AstraZeneca’s chronic lung disease treatment has made it through its Phase III trials.

Nektar Therapeutics’s breast cancer treatment failed to move the needle in its late-stage study.

Biomet will stay on probation for yet another year.

Medical device lobbying: a little to Republicans, a little (less for Democrats). At least $4.5 million.

Swallowing Solutions has raised $1.1 million for its, well, swallowing solution.

Acute Myeloid Leukemia therapeutics market will reach $878.6 million by 2020.

The Coriell Institute for Medical Research was awarded a $14 million grant from the National Institute of General Medical Sciences.

The Camden research institute will use the funds from the five-year grant to support its NIGMS Human Genetic Cell Repository, which was established by the federal agency at Coriell in 1972. The repository houses a collection of more than 11,300 cell lines and 5,700 DNA samples that represent a variety of disease states, chromosomal abnormalities and healthy individuals.

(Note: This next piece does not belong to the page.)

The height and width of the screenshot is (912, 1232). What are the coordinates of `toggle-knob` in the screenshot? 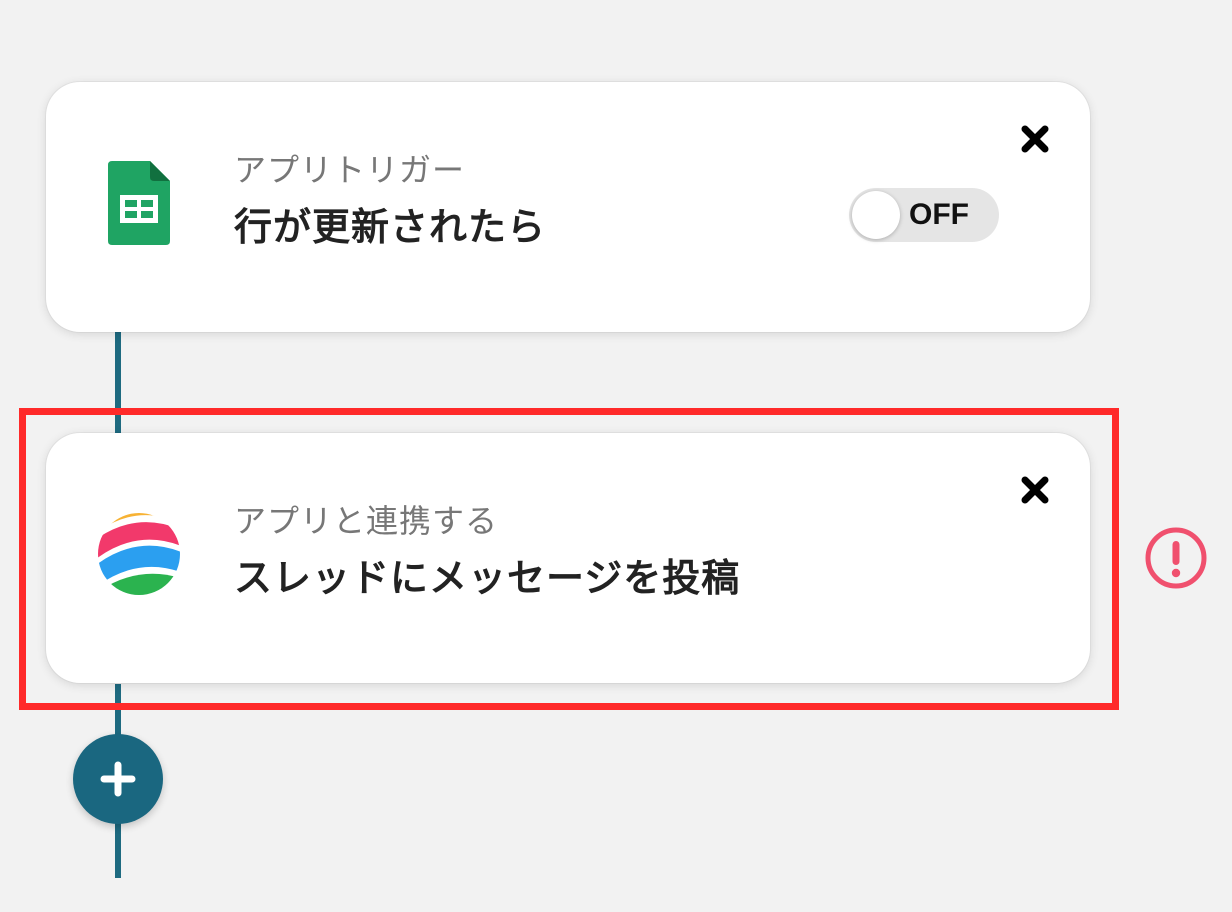 It's located at (876, 215).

A team of researchers in Cleveland and Peru has discovered that valacyclovir, a common drug used to treat the herpes virus, is effective in reducing HIV-1 levels, even when patients do not have herpes.

TECH

Great Lakes NeuroTechnologies has a new version of its continuous monitoring software for Parkinson’s patients: Kinesia 360.

Researchers from the University of North Carolina at Chapel Hill have sped up the process of 3D printing, producing objects in minutes instead of hours.

PAYERS-PROVIDERS

The New York Times went deep on Cleveland Clinic’s approach to healthcare. Among the notable lines:

The clinic cut expenses by roughly $500 million last year. The system is avoiding unnecessary lab tests, for example, and performing a hip replacement for $1,500 less than it did two years ago by standardizing the devices used and using less blood and other supplies, all, it says, without sacrificing quality. Its doctors are typically on salary, making it much easier for the clinic to work with them to figure out how to better care for patients.

Here’s what your patients will be asking about today: Diet soda increases your belly fat.

In-patient volume was down but revenue was up at Henry Ford Hospital, giving it a surplus in 2014.

Going beyond the Doc Fix, hospitals are hoping to get an extension on the way CMS pays for short hospital stays.

Blue Cross and Blue Shield of Illinois has formed four new accountable care organizations in the Chicago area.

A LITTLE EXTRA

All this powdered alcohol business seems pretty silly, but will it be successful, and is it even safe to consume?